> **ABOUT THIS EXERCISE**
Output all of the material once more, so that every line matches the original exactly.

> **SUPPLIED ENTRIES**
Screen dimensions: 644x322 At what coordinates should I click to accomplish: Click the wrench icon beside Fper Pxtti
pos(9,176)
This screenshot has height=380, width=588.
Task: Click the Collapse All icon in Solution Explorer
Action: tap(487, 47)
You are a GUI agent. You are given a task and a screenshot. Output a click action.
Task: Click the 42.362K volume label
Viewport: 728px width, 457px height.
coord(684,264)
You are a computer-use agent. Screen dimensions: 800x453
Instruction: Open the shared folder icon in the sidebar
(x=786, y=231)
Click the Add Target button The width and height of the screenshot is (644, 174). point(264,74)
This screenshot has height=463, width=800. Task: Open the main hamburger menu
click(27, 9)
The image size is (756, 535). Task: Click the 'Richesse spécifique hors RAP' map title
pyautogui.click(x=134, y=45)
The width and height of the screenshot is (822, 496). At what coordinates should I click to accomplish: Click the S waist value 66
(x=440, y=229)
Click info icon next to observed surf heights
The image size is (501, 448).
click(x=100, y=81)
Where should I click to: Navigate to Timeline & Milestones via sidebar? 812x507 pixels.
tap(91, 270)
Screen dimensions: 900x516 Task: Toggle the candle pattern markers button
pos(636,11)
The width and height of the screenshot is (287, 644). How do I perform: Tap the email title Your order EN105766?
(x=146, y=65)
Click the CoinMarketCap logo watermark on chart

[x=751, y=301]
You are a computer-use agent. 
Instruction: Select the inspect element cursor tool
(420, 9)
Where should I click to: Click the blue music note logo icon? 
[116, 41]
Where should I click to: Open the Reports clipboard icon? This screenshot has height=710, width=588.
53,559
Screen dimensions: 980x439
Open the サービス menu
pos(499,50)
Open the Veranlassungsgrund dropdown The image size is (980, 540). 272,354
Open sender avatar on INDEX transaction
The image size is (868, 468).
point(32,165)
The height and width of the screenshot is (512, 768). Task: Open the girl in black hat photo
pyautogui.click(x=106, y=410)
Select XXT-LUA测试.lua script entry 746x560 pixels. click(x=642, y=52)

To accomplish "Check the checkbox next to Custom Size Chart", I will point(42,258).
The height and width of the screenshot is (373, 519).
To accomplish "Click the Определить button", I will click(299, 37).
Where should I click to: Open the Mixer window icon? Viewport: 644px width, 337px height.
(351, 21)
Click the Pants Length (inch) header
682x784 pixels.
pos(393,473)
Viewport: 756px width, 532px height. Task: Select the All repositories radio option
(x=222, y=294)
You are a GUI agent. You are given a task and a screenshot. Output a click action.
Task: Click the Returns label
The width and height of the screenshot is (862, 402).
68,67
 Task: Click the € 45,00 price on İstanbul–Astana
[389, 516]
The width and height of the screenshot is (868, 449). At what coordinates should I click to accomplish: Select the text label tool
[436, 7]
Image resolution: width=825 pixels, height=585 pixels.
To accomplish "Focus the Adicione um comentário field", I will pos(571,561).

> **WRITTEN SOLUTION**
Screen dimensions: 644x322 At what coordinates should I click to accomplish: Click the wrench icon beside Fper Pxtti
pos(9,176)
This screenshot has height=380, width=588.
Task: Click the Collapse All icon in Solution Explorer
Action: tap(487, 47)
You are a GUI agent. You are given a task and a screenshot. Output a click action.
Task: Click the 42.362K volume label
Viewport: 728px width, 457px height.
coord(684,264)
You are a computer-use agent. Screen dimensions: 800x453
Instruction: Open the shared folder icon in the sidebar
(x=786, y=231)
Click the Add Target button The width and height of the screenshot is (644, 174). point(264,74)
This screenshot has height=463, width=800. Task: Open the main hamburger menu
click(27, 9)
The image size is (756, 535). Task: Click the 'Richesse spécifique hors RAP' map title
pyautogui.click(x=134, y=45)
The width and height of the screenshot is (822, 496). At what coordinates should I click to accomplish: Click the S waist value 66
(x=440, y=229)
Click info icon next to observed surf heights
The image size is (501, 448).
click(x=100, y=81)
Where should I click to: Navigate to Timeline & Milestones via sidebar? 812x507 pixels.
tap(91, 270)
Screen dimensions: 900x516 Task: Toggle the candle pattern markers button
pos(636,11)
The width and height of the screenshot is (287, 644). How do I perform: Tap the email title Your order EN105766?
(x=146, y=65)
Click the CoinMarketCap logo watermark on chart

[x=751, y=301]
You are a computer-use agent. 
Instruction: Select the inspect element cursor tool
(420, 9)
Where should I click to: Click the blue music note logo icon? 
[116, 41]
Where should I click to: Open the Reports clipboard icon? This screenshot has height=710, width=588.
53,559
Screen dimensions: 980x439
Open the サービス menu
pos(499,50)
Open the Veranlassungsgrund dropdown The image size is (980, 540). 272,354
Open sender avatar on INDEX transaction
The image size is (868, 468).
point(32,165)
The height and width of the screenshot is (512, 768). Task: Open the girl in black hat photo
pyautogui.click(x=106, y=410)
Select XXT-LUA测试.lua script entry 746x560 pixels. click(x=642, y=52)

To accomplish "Check the checkbox next to Custom Size Chart", I will point(42,258).
The height and width of the screenshot is (373, 519).
To accomplish "Click the Определить button", I will click(299, 37).
Where should I click to: Open the Mixer window icon? Viewport: 644px width, 337px height.
(351, 21)
Click the Pants Length (inch) header
682x784 pixels.
pos(393,473)
Viewport: 756px width, 532px height. Task: Select the All repositories radio option
(x=222, y=294)
You are a GUI agent. You are given a task and a screenshot. Output a click action.
Task: Click the Returns label
The width and height of the screenshot is (862, 402).
68,67
 Task: Click the € 45,00 price on İstanbul–Astana
[389, 516]
The width and height of the screenshot is (868, 449). At what coordinates should I click to accomplish: Select the text label tool
[436, 7]
Image resolution: width=825 pixels, height=585 pixels.
To accomplish "Focus the Adicione um comentário field", I will pos(571,561).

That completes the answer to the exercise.